Sen. Bob Hertzberg (D-Los Angeles), and Assemblywoman Laura Friedman (D-Glendale), authored two new mandatory water rationing bills. Senate Bill 606, and Assembly Bill 1668, were easily passed along party lines, signed into law, and will gradually keep ratcheting indoor water use down over the next 10 years, until it reaches 50 gallons per person per day. Unlike expanded reservoirs that capture additional new water to meet the current and future water needs of a growing population, Californians will adapt to living water poor. The cost of the new regulatory body, and added level of bureaucracy necessary to enforce these rationing laws, will be passed on to taxpayers. Water rates will continue to rise, and the “use less, pay more” scenario will increase. What’s worse is the actual water savings will be insignificant.

Rapid Fire Highlights on Gov. Newsom’s Strangely ‘Incoherent’ Positions

There are some big questions on policy positions Gov. Newsom appears to have flipped on, or came out of left field:

1. The high-speed rail project – he vowed to kill it in his first state-of-the-state speech, then flipped on it within the week, allowing one strange segment of the rail to be built in the Central Valley, nicknamed “the conjugal express,” going from prison to prison, Madera to Bakersfield.  The goal for the strange and unnecessary rail line was so California would not have to return $3.5 billion to the federal government.
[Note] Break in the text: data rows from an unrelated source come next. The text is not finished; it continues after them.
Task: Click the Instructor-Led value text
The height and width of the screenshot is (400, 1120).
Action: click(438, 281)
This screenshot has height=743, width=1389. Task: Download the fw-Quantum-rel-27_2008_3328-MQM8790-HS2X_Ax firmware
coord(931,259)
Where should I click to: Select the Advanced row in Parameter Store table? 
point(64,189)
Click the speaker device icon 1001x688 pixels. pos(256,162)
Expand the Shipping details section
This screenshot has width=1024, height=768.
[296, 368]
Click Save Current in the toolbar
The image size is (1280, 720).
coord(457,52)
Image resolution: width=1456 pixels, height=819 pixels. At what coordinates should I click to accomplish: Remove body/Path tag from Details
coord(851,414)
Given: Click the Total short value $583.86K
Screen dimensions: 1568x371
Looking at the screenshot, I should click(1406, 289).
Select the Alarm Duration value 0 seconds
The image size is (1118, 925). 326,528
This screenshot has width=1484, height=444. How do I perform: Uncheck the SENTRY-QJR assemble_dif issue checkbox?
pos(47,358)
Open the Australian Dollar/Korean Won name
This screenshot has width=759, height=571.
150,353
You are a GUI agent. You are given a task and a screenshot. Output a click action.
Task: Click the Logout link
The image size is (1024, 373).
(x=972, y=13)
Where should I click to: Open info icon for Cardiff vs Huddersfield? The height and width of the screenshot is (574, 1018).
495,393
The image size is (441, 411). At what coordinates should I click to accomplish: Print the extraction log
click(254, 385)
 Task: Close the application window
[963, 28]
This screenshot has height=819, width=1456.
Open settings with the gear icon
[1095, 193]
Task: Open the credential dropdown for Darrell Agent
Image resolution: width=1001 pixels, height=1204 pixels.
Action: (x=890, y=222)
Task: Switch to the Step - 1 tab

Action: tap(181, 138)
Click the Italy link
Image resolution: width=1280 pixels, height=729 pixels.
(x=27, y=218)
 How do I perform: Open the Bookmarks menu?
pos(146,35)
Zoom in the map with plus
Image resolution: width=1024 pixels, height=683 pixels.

2. The governor suing Huntington Beach for rejecting fake housing goals even though they were building more housing than other cities who pretended to have goals;

3. The wildfire problem which is a result of decades of preservationist policy honed by the radical left environmentalists not some cultish theory of climate change;

4. Homelessness and mental illness and appointing two of the most dubious elected officials to lead his panel: Gov. Newsom named ‘Leaders & Statewide Experts’ to advise on the homeless crisis… Sacramento Mayor Darrell Steinberg and Los Angeles County Supervisor Mark Ridley-Thomas have been so effective in eradicating the homeless in their cities, they will now recommend how to spend the $1 billion Newsom allotted in the budget to fight homelessness.

5. The many commissions Gov. Newsom has set up to fix every problem under the sun:  a new commission to study “the future of work,” a single-payer health care commission, Commission of the Californias, and DMV Strike Force are just a few.  

6. Every press release with the sentiments of “historic” or “unprecedented,” according to Capitol watchers;

7. The phalanx of bodyguards and armed guards with the governor at all times;

8. Leaving the historic Governor’s mansion downtown to move into another mansion in a suburban part of town for his family; 

9. His vindictive reactions to President Trump, especially when he is frequently asking for more federal funds;

10. The federal defunding of High Speed Rail;

11. The state travel ban list expansion, now up to 11 states, recently adding Iowa to the list based on passage of a law in Iowa that removed gender protections under Medicaid.

2020 looks to be just as interesting in California politics. Happy New Year everyone.